En temel sorunları ve bunlara dair çözüm önerilerini dinlediğimizde ilk dikkatimizi çeken neredeyse tüm katılımcılar tarafından denetimsiz göç politikasını bir sorun olarak duyduk. Ancak çözüm noktasında hala kafa karışıklıkları olduğu ortada. Göçmenlerin her seçim döneminde bir propaganda unsuruna dönüştürüldüğü, Avrupa ülkeleriyle bir pazarlık ürünü haline getirildiği, ülke sermayedarlarının ucuz iş gücü olarak gördüğü, hayatları pahasına sömürüldüğü, ırkçı saldırıların adeta alkışlandığı böylesi bir dönemde iktidar ve muhalefet arasına sıkıştırılan, her gün ırkçı politikalara yeniden maruz kalan gençliğin kafa karışıklığı oldukça doğaldı.

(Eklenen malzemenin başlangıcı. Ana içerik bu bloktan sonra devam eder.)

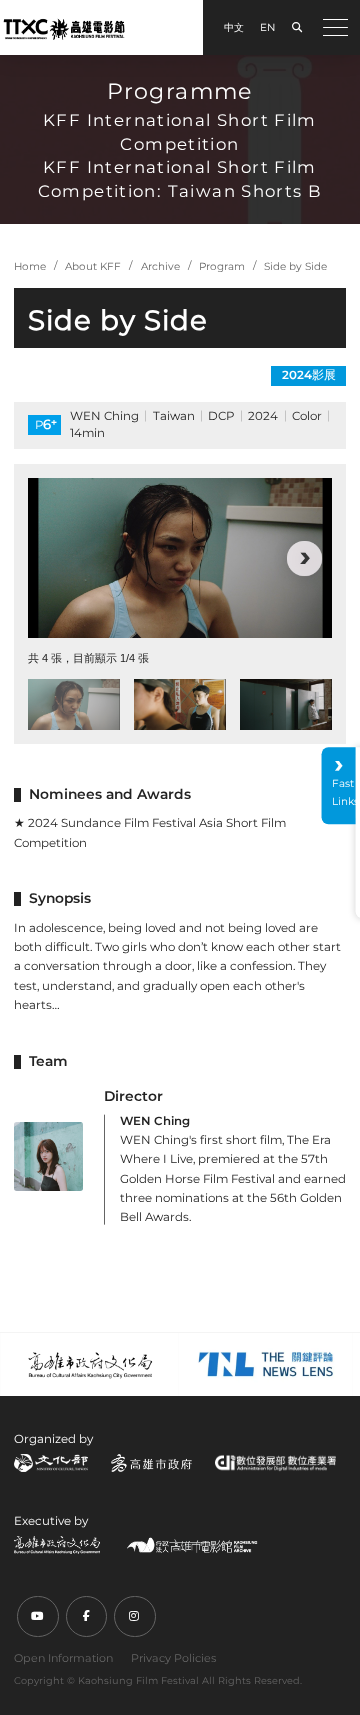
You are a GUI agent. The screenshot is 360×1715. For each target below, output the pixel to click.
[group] (180, 558)
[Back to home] (64, 28)
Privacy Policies (173, 1658)
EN (267, 27)
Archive (160, 266)
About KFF (93, 266)
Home (30, 266)
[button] (55, 558)
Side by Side (295, 266)
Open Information (63, 1658)
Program (222, 266)
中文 (234, 27)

Grup çalışmasında sınır kapılarının tamamen kapatılmasını ve bütün göçmenlerin zor yoluyla dahi olsa ülkeden çıkartılmasını söyleyenler ya da yalnızca kadın, çocuk, yaşlıların gelmesini savunanlar vardı. Bunların yanında mültecilerin ucuz iş gücü olarak görülmemesi gerektiği, göç yönetmeliğinin insani koşullarda tekrar düzenlenmesini, ırkçı politikaların ve söylemlerin durdurulmasını tercih eden gruplar da vardı. Bir yandan ülkedeki işsizliğin sebebinin göçmenler olduğu düşünülürken, diğer yandan da işsizliğin gerçek kaynağının yönetenler ve doğrudan sistem olduğunu ileri süren ve göçmenlerin, insani koşullarda sigortalı güvenceli çalışmalarının sağlanmaması ve hayatın her alanından kovuluyor olmaları nefret cinayetleri, ırkçı söylemler gibi başka sorunları da etkileyen ve tetikleyen bir yerde durduğunu savundular. Aksini söyleyen partiler bu konuda oldukça net ve emin konuşsalar da seçim sonucunda kazanan daha barışçıl çözümler öne sürenler oldu.
ÇÖZÜM DE BİZDEN GEÇİYOR
Gerek parti sloganlarıyla, logoları, isimleriyle gerek konuşmalarla hem birlikte eğlendik hem de her gün yaşadığımız sorunların çözümlerine dair “ne yapmalı?” sorusunu birlikte cevapladık. Atölyenin başında çözümler konusunda bambaşka düşünen arkadaşlarımızın atölyenin sonunda başta düşündüğünün tam tersi fikri savunan bir siyasi partiye oy verdiğini gördük. Hatta başlarda oldukça karamsar olan, çözüm bulamayan ve sorunların değişmeyeceğine inanan arkadaşlarımız kendi partileri içerisinde tartıştıkça çözümler üretmeye, bizi fikirlerine ikna edebilmeye başladılar. Bir yanıyla atölye bize aslında bu memlekette yaşayan gençler olarak yaşadığımız sorunların ne kadar farkında ve rahatsız olduğumuzu, tüm bunlara diyecek bir çift sözümüz olduğunu düşündürdü. “Nasıl bir ülke istiyoruz?” sorusunu düşünüp çözümlerinin de sağlanabilir oluşunu; tüm bu sorunları en yakıcı biçimiyle yaşayan bizlersek çözümleri de bir kurtarıcı, bir kahramanın değil bizzat yaşayan bizlerin elinde olduğunu gördük.